I wonder how this compares to streams in Kafka or Kinesis. One of the main advantages of redis is that I see it used in many cases as a replacement for memcache (just a key/value store for bytes/strings) so it already exists in many infrastructures.
I shared my experience sometime back in another HN thread [1]:
"A key difference I observed was that if a Kafka consumer crashes, a rebalance is triggered by Kafka after which the remaining consumers seamlessly start consuming the messages from the last committed offset of the failed consumer.
Whereas with Redis streams I had to write code in my application to periodically poll and claim unacked messages pending for more than some threshold time."

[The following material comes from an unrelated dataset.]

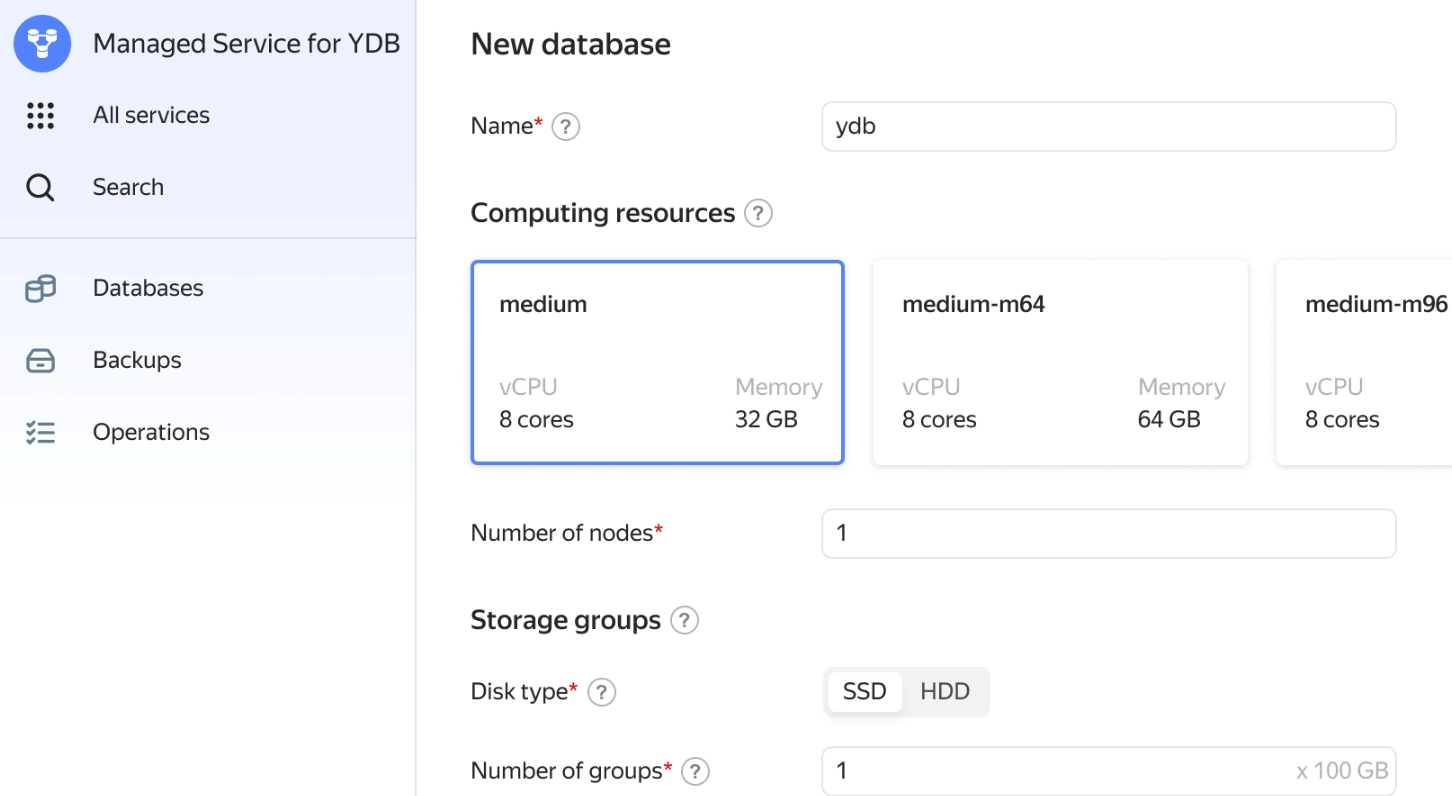
Task: Open the All services grid icon
Action: coord(40,116)
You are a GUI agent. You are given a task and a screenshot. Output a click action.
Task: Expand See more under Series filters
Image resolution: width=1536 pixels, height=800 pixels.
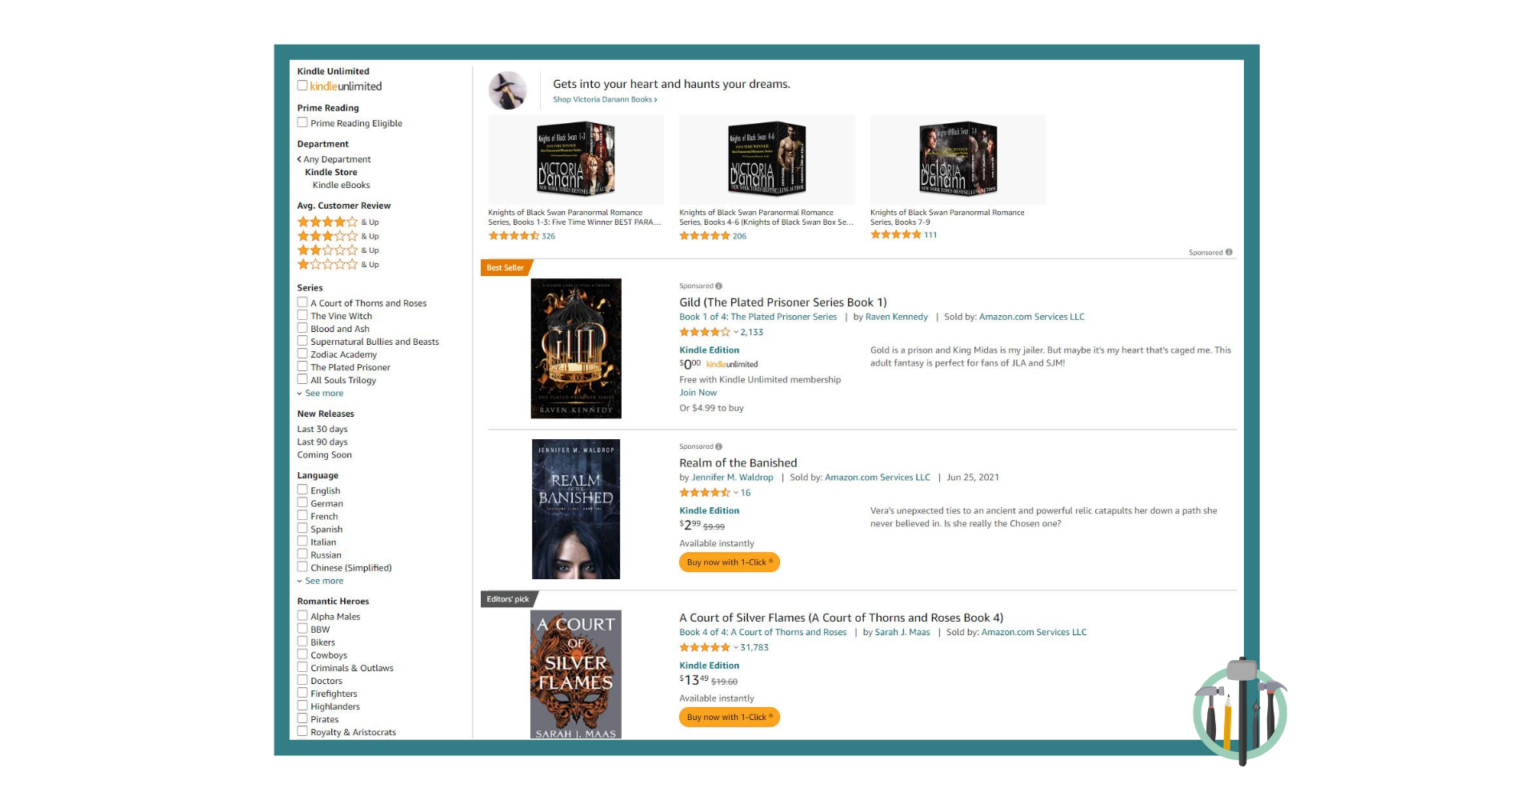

From my experience, Kafka has the best api for handling read-once, distributed streams. Almost every other streaming solution, like Redis in this case, has a non-ideal or non-existent way to coordinate stream consumers in a way that prevents double-reads. And lots of streaming applications need to ensure read-once (think about what a double read ends up as - maybe a twice-sent message, or a duplicate metric), so I'm not sure why they all struggle so much with just copying kafka's pretty simple consumer api
How so? Kafka only accepts offsets which are meant for batches of items or even an entire partition. This means a single item not being processed within that batch requires your own code to compensate. It's the weakest of all the messaging models.
Per-message acknowledgement is an advancement. Redis requires manual lookups for unacknowledged items but you can also use Apache Pulsar for a more scalable distributed disk-based system which itself is a solid evolution over Kafka's design.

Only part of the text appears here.